最後に、インスタンスのOSやネットワーク基盤自体に根本的な問題がある場合も考えられる。インスタンスのCPU使用率が異常に高かったり、ネットワークインターフェースに物理的または論理的な問題が発生していたり、あるいはルーティングテーブル(通信の経路を決定する設定)が正しく設定されていなかったりする場合などである。このような状況では、ELBは他の正常なインスタンスには問題なく接続できるのに、特定のインスタンスにだけ接続できないという状況が発生する。
ELBがインスタンスを「不健康」と判断しているが、システム管理者から見ると「問題がないように見える」インスタンスに対処する場合、システムエンジニアは以下の手順で調査を進めることが重要である。まず、ELBに設定されているヘルスチェックの具体的な構成、すなわちチェックするパス、ポート番号、通信プロトコルが、インスタンス上で動作しているアプリケーションの設定と完全に一致しているかを詳細に確認する。

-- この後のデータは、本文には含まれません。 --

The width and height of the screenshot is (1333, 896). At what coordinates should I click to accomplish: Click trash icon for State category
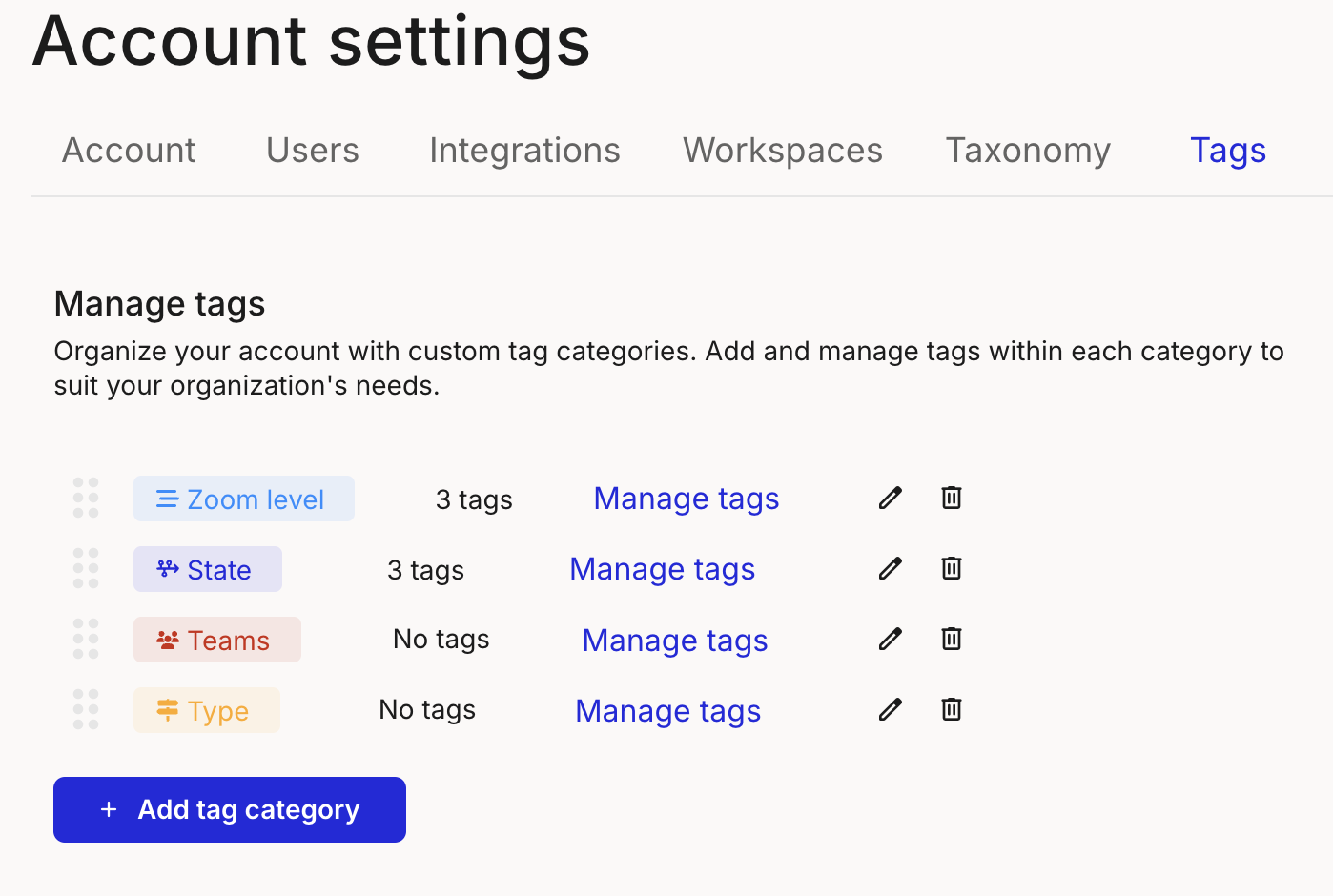pos(951,568)
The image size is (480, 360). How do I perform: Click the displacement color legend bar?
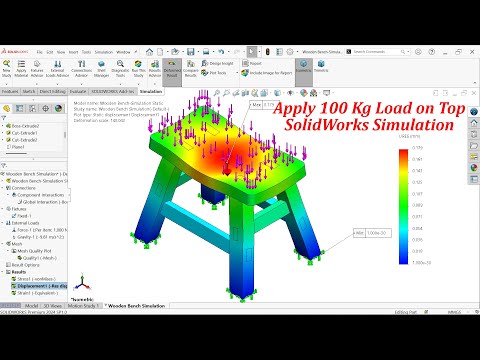pos(403,207)
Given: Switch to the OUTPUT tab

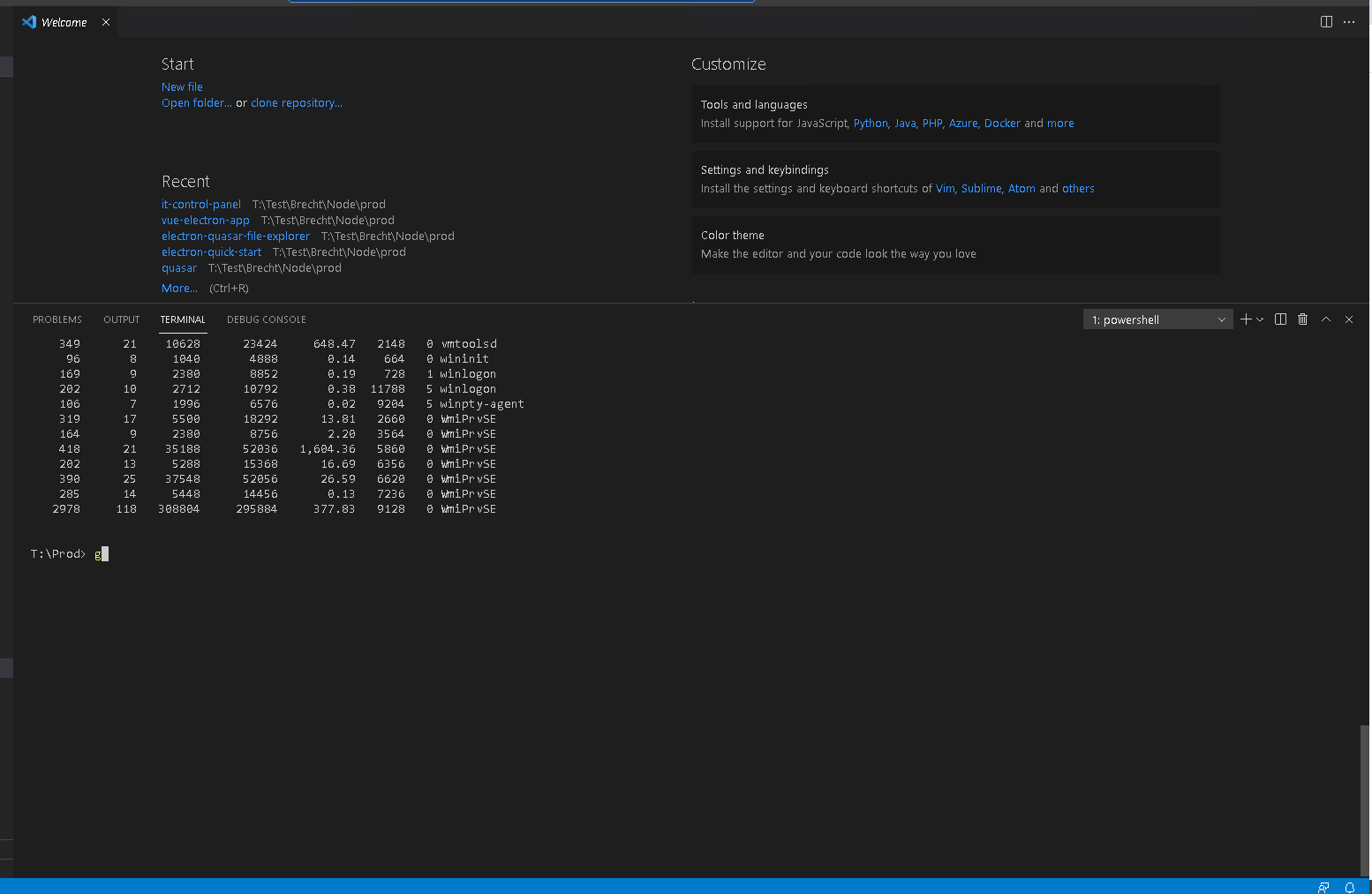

次に、ELBからのヘルスチェック通信がインスタンスに物理的・論理的に到達しているか、セキュリティグループ、NACL、そしてインスタンス内部のローカルファイアウォールといったネットワークセキュリティ設定が通信を妨げていないかを確認する。そして最後に、その「不健康」と判断された特定のインスタンスに直接ログインし、アプリケーションのログファイルを徹底的に調査する。ログには、発生したエラーメッセージ、応答の遅延に関する情報、アクセスされたパスの記録など、問題解決に直結する重要な手がかりが含まれている。これらの段階的な調査を通じて、ELBとインスタンスの間に隠れた問題を特定し、適切な対策を講じることが可能となる。